Les lobbies Lgbt sont derrière eux, mais n'ont pas le courage de le dire
 
En outre, il révèle que cette révision va renforcer les valeurs et les coutumes du Sénégal. « Il y en a qui n'ont pas le courage de le dire, mais ils ne veulent pas voir dans la Constitution que le mariage au Sénégal est exclusivement l'union entre un homme et une femme. Les lobbies Lgbt sont derrière eux, mais ils n'ont pas le courage de le dire haut et fort. C'est pourquoi ils font des détours, et personne ne vous dira clairement avec quoi ils ne sont pas d'accord. Parce qu'ils ont peur de dire qu'ils ne sont pas d'accord avec le fait que le mariage au Sénégal soit défini entre un homme et une femme », charge Guy Marius Sagna. Il ajoute aussi que cette révision vise à renforcer la souveraineté du citoyen sénégalais sur ses ressources naturelles, mais aussi sur ses ressources foncières. « Aujourd'hui, avant de toucher aux terres ou de toucher aux ressources naturelles du Sénégal, si l'on veut y faire des modifications majeures, il faudra consulter le peuple du Sénégal à travers ses représentants, ici à l'Assemblée nationale », explique le député.
 
Pas d’amnistie ou de grâce pour ceux qui ont commis des violations graves des droits de l'homme
 
« Sur le fond, cette nouvelle révision constitutionnelle nous dit une chose essentielle par rapport aux événements politiques, par rapport aux violations graves des droits de l'homme.

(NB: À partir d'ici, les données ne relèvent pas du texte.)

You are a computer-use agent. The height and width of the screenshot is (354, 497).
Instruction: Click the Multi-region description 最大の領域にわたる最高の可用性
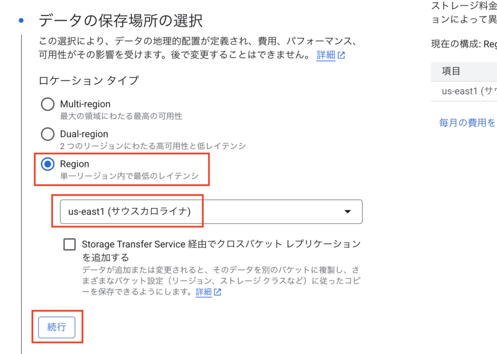(x=121, y=116)

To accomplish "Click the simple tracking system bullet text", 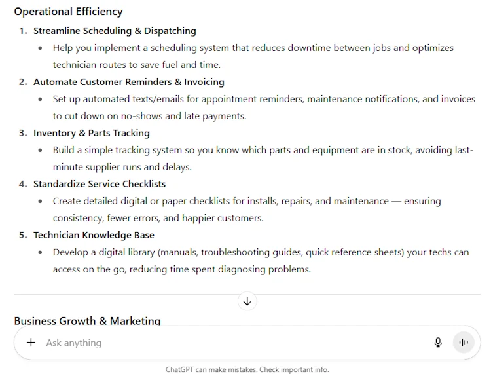I will coord(263,159).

Il nous dit qu'il n'y a plus besoin de voter de lois d'amnistie ou des droits de grâce pour ceux qui ont commis des violations graves des droits de l'homme. L'autre chose, c'est une loi, révision constitutionnelle qui protège la famille et la société, qui protège le mariage et les droits de l'enfant et qui donne une base juridique constitutionnelle à toutes les interdictions, notamment les sites internet et autres qui agressent notre société et ses valeurs. Qui peut être contre ces mesures ? Qui peut être contre la mesure qui nous dit que désormais, pour aliéner les ressources naturelles, il faudra au préalable une convention d'investissement concernant les ressources naturelles qui doit passer à l'Assemblée nationale ? Qui peut croire un seul instant que cette réforme a des soubassements politiques ? Qui peut croire qu'une réforme qui nous dit que désormais, le patrimoine foncier, les ressources naturelles sont dans la souveraineté permanente du peuple sénégalais et qu'ils vont passer les gouvernements et les régimes ? Ce sont des prescriptions qu'on veut nous faire passer par pertes et profits en mettant en avant les questions politiques », a indiqué pour sa part Amadou Ba. S'agissant de la déclaration de patrimoine, il révèle que c'est l'obligation même de transparence dans la gestion. « C'est ça qui fonde la légitimité des autorités. C'est une donne sur laquelle on ne peut plus revenir en arrière », dit-il.